[Provided records Boundary: Start]

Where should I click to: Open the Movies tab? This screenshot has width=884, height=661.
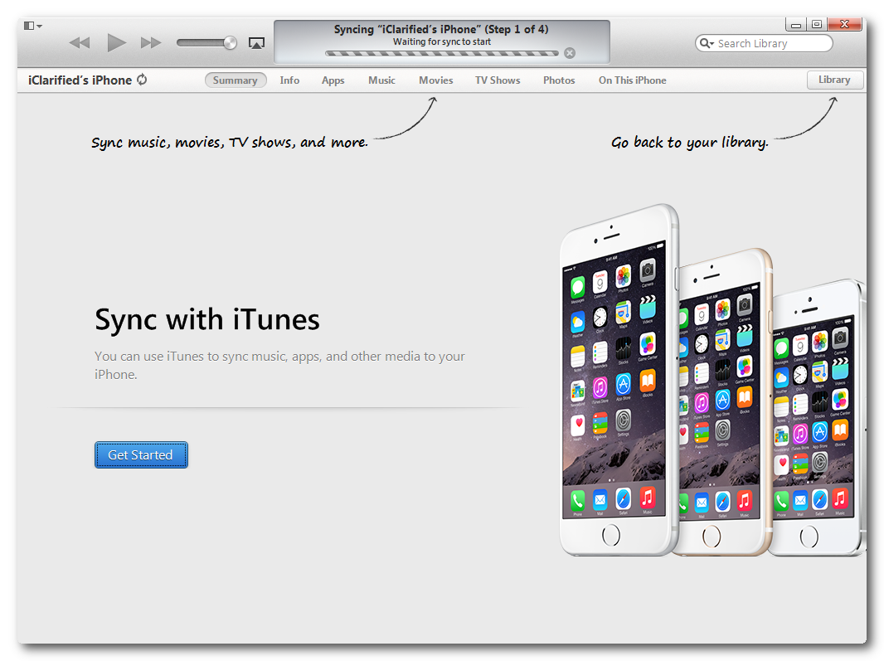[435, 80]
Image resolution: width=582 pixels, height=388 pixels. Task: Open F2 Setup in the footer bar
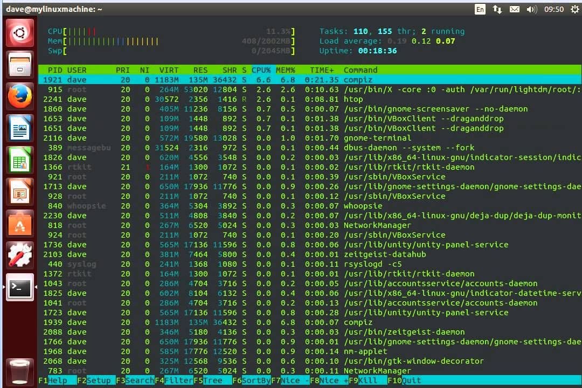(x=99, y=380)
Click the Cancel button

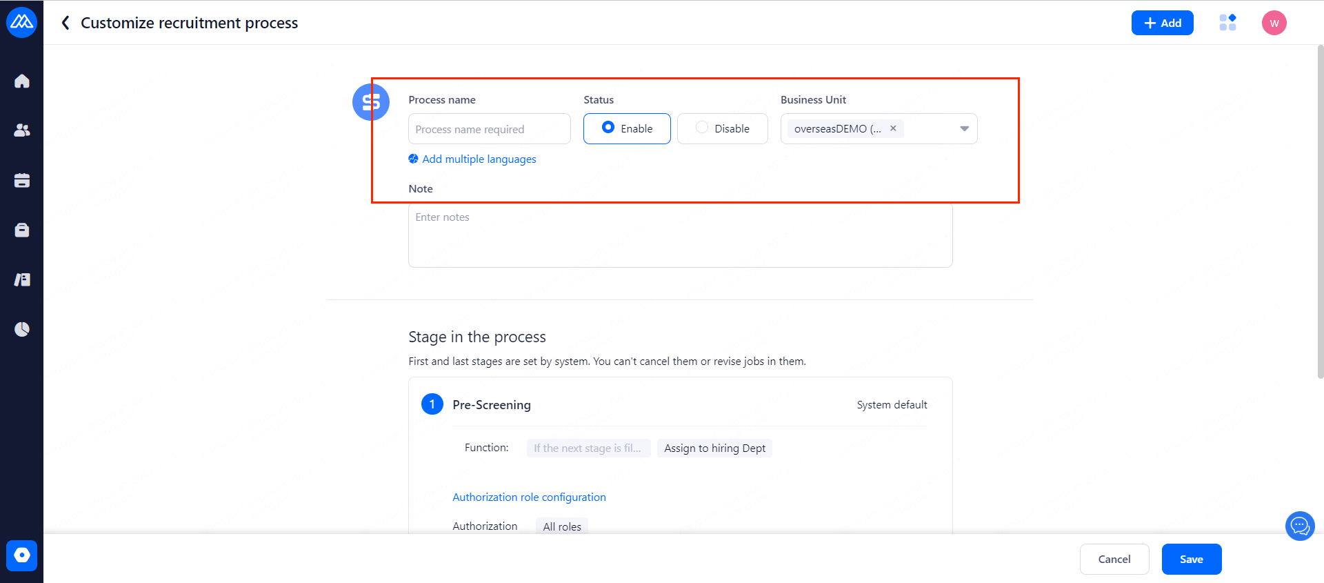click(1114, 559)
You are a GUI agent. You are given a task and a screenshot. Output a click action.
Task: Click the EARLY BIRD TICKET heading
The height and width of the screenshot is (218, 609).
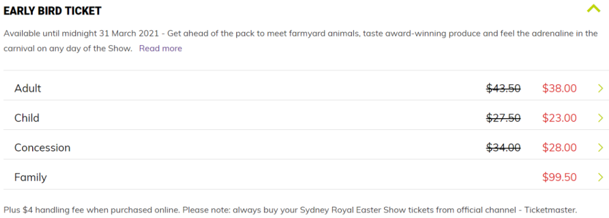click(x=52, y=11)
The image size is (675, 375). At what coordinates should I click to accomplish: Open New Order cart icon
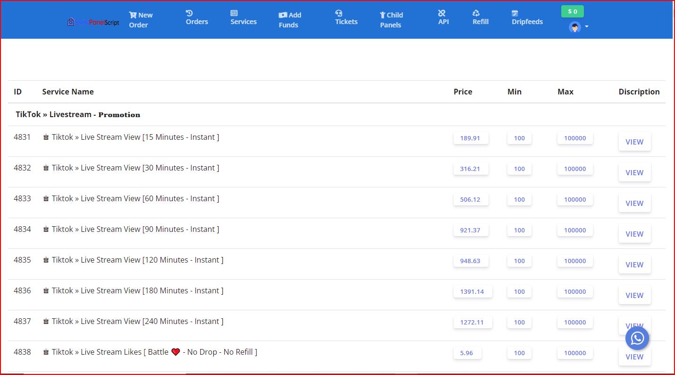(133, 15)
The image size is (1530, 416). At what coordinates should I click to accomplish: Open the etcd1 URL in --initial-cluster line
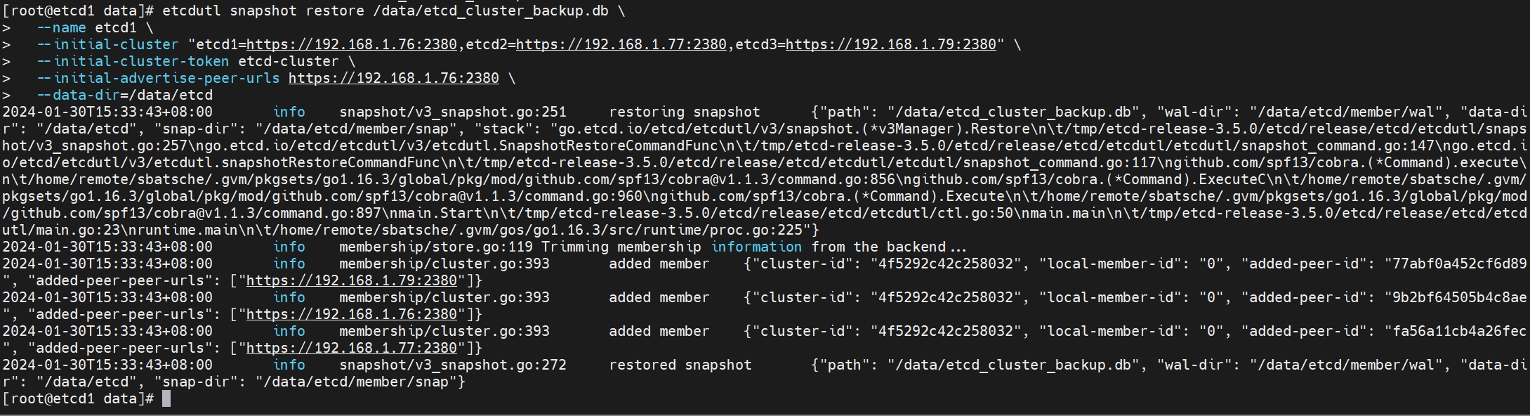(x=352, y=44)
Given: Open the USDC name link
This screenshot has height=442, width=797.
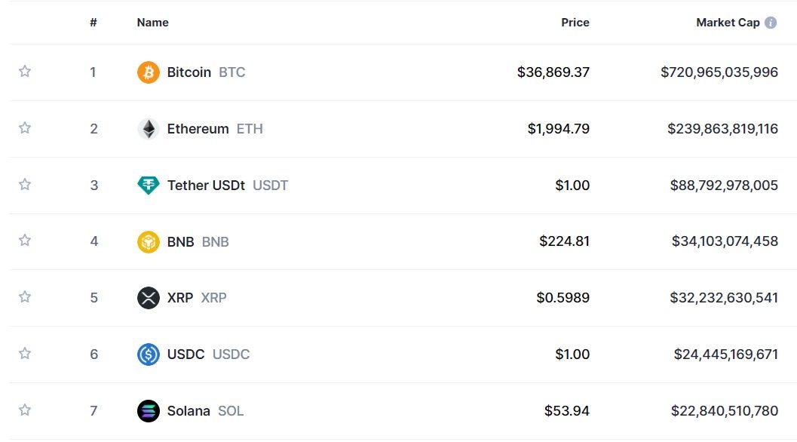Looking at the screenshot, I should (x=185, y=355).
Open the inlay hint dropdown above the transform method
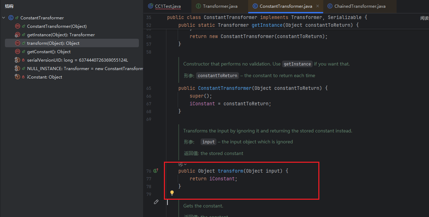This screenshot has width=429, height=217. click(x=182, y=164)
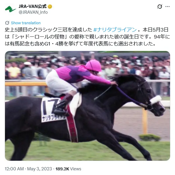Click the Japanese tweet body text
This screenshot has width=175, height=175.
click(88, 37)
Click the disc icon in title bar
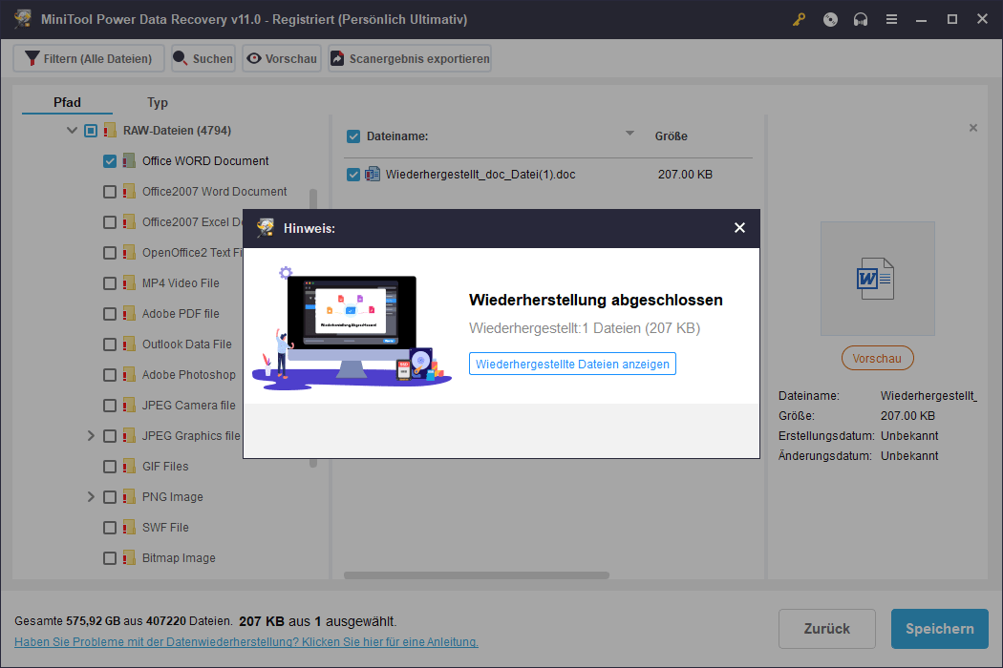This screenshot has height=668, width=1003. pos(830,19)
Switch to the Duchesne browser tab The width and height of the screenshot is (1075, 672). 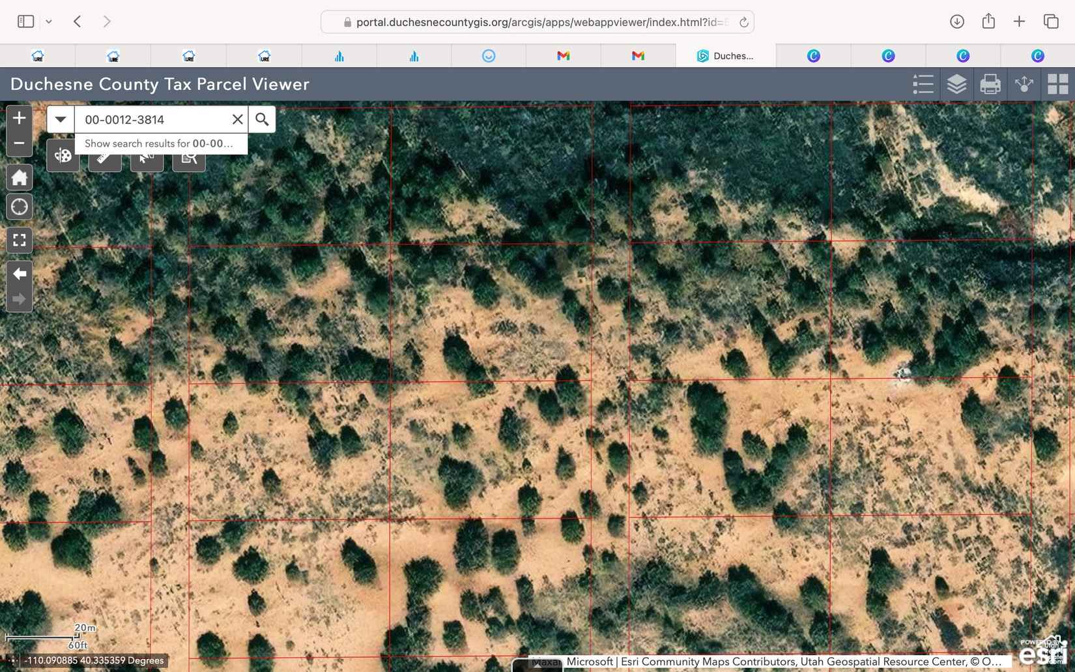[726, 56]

[Provided records Boundary: End]

**Task instructions**
For this answer, retype the lines from the start of the listing through the line that holds "You are a GUI", inclusive, exactly and without pictures.

**Worked solution**
Where should I click to: Open the Movies tab? This screenshot has width=884, height=661.
[435, 80]
Image resolution: width=582 pixels, height=388 pixels. Task: Open F2 Setup in the footer bar
(x=99, y=380)
Click the Cancel button

click(1114, 559)
You are a GUI agent. You are given a task and a screenshot. Output a click action.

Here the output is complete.